03 July 2017

A Pre-Independence Day Thought

Merely some links with brief comments. First, go here to read a nice post by James Bratt (on whom I posted in another context herehere, and here). Bratt discusses three Colonial models of the relationship between adherents of one or another Reformed Christian tradition and the civil government in their particular polity. Bratt does a good job of explaining why, for example, we cannot extrapolate from Puritan New England to the middle colonies to the South. There was no unity of approach among the colonies and their residents on such matters.

On the first hand,
New England Puritans aimed at making the visible and invisible churches as synonymous as possible. At the same time their churches were state-supported to the exclusion of all others with the aim of thoroughly reforming not only church but also state and society. This was to be a "Bible commonwealth" founded on covenants both civil and ecclesiastical, drawn at once with each other and with God.

On the second,
The Middle Atlantic region of New York, New Jersey, and Pennsylvania constituted the most ethnically and religiously pluralistic society in North America, and the five Reformed groups who settled in the area (Dutch, Huguenot, German, Scots, and Ulster Irish) had to make their way in a patchwork society. Here any claim of religious establishment was a pipe-dream while civil politics plumbed the depths of factionalism and self-interest. ... Conflict of all sorts was endemic in these circumstances, and a tenacious defense of rights well indicated. Order and harmony had to be achieved by measures that rose above the designs of any particular group. The Calvinist solution lay in its old strain of constitutionalism and due process ...

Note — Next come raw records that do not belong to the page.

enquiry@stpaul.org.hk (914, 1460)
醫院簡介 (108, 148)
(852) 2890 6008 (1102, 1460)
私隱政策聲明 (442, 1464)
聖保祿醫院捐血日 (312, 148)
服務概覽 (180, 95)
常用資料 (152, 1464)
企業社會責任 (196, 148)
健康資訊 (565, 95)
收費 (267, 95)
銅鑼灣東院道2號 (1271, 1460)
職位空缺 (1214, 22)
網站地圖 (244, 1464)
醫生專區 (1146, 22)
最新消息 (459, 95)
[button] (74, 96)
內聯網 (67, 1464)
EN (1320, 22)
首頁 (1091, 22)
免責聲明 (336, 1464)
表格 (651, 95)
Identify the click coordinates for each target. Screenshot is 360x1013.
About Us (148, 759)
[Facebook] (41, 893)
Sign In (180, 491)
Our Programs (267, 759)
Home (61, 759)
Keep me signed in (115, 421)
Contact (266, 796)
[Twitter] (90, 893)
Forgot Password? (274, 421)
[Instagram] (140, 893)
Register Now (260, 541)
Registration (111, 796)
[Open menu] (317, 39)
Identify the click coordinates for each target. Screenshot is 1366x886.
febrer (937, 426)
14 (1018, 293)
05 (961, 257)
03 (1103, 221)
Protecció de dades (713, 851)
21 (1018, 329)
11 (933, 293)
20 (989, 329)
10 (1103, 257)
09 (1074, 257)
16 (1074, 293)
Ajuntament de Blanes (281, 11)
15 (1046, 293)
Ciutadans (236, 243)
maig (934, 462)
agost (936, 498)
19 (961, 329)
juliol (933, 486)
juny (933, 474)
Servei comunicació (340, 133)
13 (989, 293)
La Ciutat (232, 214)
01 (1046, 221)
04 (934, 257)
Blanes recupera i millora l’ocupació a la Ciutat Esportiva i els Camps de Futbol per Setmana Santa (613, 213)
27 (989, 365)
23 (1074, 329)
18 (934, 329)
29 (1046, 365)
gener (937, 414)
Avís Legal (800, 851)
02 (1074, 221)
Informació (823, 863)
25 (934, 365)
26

In the Deep South Presbyterian and Reformed settlers dwelled in a different environment still, one predicated on slavery from the very beginning. ... South Carolina quickly became the only mainland colony with an enslaved majority... Evangelizing efforts in the slave quarters were only accepted once it had become clear that conversion did not entail manumission. Evangelical religion made its advances in this region by accepting a twofold contract: that the most slavery-dependent region of colonial America would be run in the name of the purest libertarian ideology, and that civil government would be free of any carping from the church

Bratt goes on to provide his take on some present-day applications of a blend of these three models. My point here, however, is only to make us aware that there were three models and that none encompassed the whole of Colonial America and that it’s a fool’s errand for Christians of any stripe to take any one as the model for what should be the relationship among the Christian faith, civil government, and society in the twenty-first century.